RE: Solidarność -wspomnienia
Cieszę się jak cholera, ze podjęliście temat. Cieszę się, że temat żyje i że wbrew pozorom wszyscy dostrzegamy to że zmiana ustroju była konieczna i nikt tego nie neguje.
Każdy ma jakiś pogląd na sprawę i inaczej by przeprowadzał zmiany.
elprincipito- napisał
Cytat:Ja mam nijakie wspomnienia... takie jaka była moja ówczesna percepcja... ponieważ mam z kim o tych czasach trochę porozmawiać to ciągnę z jężyk, ale nie jest to łatwe...
Jakie są wspomnienia tych co działali...
Ostatnio przy remoncie dachu znalazłem jeszcze bibułę i plakaty Dtv kłamie z Kucharzem ![Big Grin Big Grin](https://zyrardow24h.eu/images/smilies/biggrin.gif)
O takich sprawach powinno sie tutaj pisać a nie o tych, którymi prędzej czy później zajmie się IPN a lokalny koloryt bezpowrotnie umyka wraz z ludźmi...
Może zdjęcia się jakie znajdą z tamtych czasów?
O strajkach w Żyrardowie wiem mało.
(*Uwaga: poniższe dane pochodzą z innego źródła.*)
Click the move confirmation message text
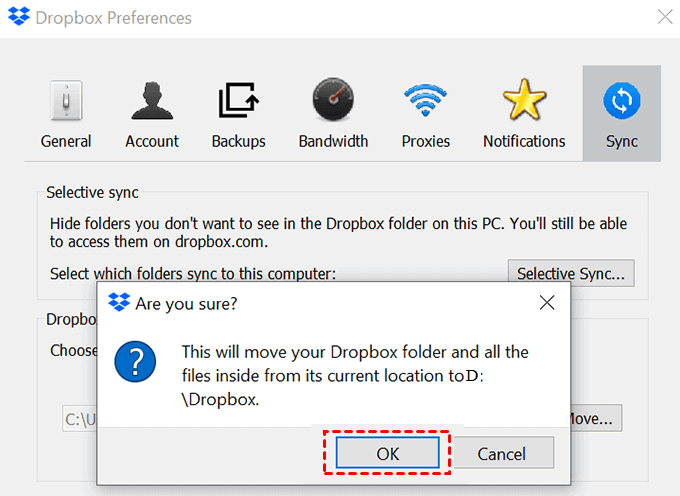The width and height of the screenshot is (680, 496). [355, 375]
Pracowałam w Warszawie i moje wspomnienia są związane z Warszawą. O pewnych sprawach raczej się nie mówiło głośno bo niestety ludzie się bali "wiedzieć"- za duża wiedza była też szkodliwa.
Pamiętam jak na Gołąbkach robotnicy Ursusa przyspawali wagony do szyn. (Jancio mnie kiedyś poprawiał że to nie były Gołąbki) ,ale ja pamiętam doskonale ten moment. Oczekiwaliśmy eszelonu z wojskami radzieckimi który już miał wjechać na stację W-wa Gł. Tow. kiedy dyżurny ruchu zgłosił zajętość toru. Draka była jak cholera. Dochodzenie, zastraszanie, szał. "Warchoły" śmiały się przeciwstawić jedynej słusznej sprawie i partii.
Pamiętam jak nasz kochany Miecio -odprawiacz przynosił ulotki w czapce. Jak bardzo baliśmy się przekazując je dalej. Nikt nie wiedział czy kolejna osoba "nie kabluje". Wiadomości słuchaliśmy z Radia Wolna Europa- oni podawali w miarę prawdziwe informacje. Partia szalała zastraszała, obiecywała,widać było że się miotają i resztką sił chcą się jeszcze ratować. Zwiększyli liczbę zebrań partyjnych i spędów kierownictwa. Wiedzieli ze to nie przelewki. Byliśmy w dobrej sytuacji pociągi towarowe musiały jeździć po całej Polsce. Maszyniści zwozili broszury i ulotki, a przede wszystkim wieści. Dalekopisy działały- często było tak, ze zamiast korespondencji służbowej drukowały to co nas wtedy interesowało. Telefony działały ,ale co z tego jak w trakcie rozmowy słyszałeś tekst "rozmowa kontrolowana". Ja byłam naprawdę kontrolowana , bo byłam tą "młodą gniewną". Z racji zajmowanego stanowiska nakazano mi obecność na zebraniu organizowanym dla pracowników przez przewodniczącego partii. Nakazano mi raz i później o mnie "zapominali". Zadałam kilka "niewygodnych pytań " takich na które nie można było odpowiedzieć przy pracownikach. Śmiałam zakłócić ustalony ład i porządek. Fakt,ze ta moja odwaga drogo mnie kosztowała -zniknęłam z listy na przydział osiemdziesięciu metrów mieszkania na Żeraniu ( podobno ZMS wniósł poprawki), a w moich aktach pojawił się wpis -"politycznie niepewna" Mieszkałam w Żyrardowie w mieszkaniu zastępczym.Trudno nawet dziś wyobrazić sobie mieszkanie cztero-osobowej rodziny na 18 metrach kwadratowych.
Chyba właśnie wtedy zdałam sobie sprawę z tego, ze mnie zgnoili ,że pokazali cale swoje sk.......two. I wcale nie chodziło mi o to mieszkanie w Warszawie bo jakoś stolica mi nie przypadła do gustu i tak bym je zamieniała, ale ta obłuda ,zakłamanie garstki ludzi którzy nas upodlali i gnoili w imię partii i Lenina i ta cholerna niesprawiedliwość.
Dziś wiem ,ze ten co mi się "przysłużył" nie odnalazł się w dzisiejszej rzeczywistości -jest alkoholikiem i spadł na samo dno. Widziałam go przypadkiem w Grodzisku i wiecie -odpuściłam sobie "podziękowanie".Życie go tłucze co dzień ,a ja dałam mu tą brakującą złotówkę i odjechałam bez słowa -tak jak bym go nigdy wcześniej nie spotkała.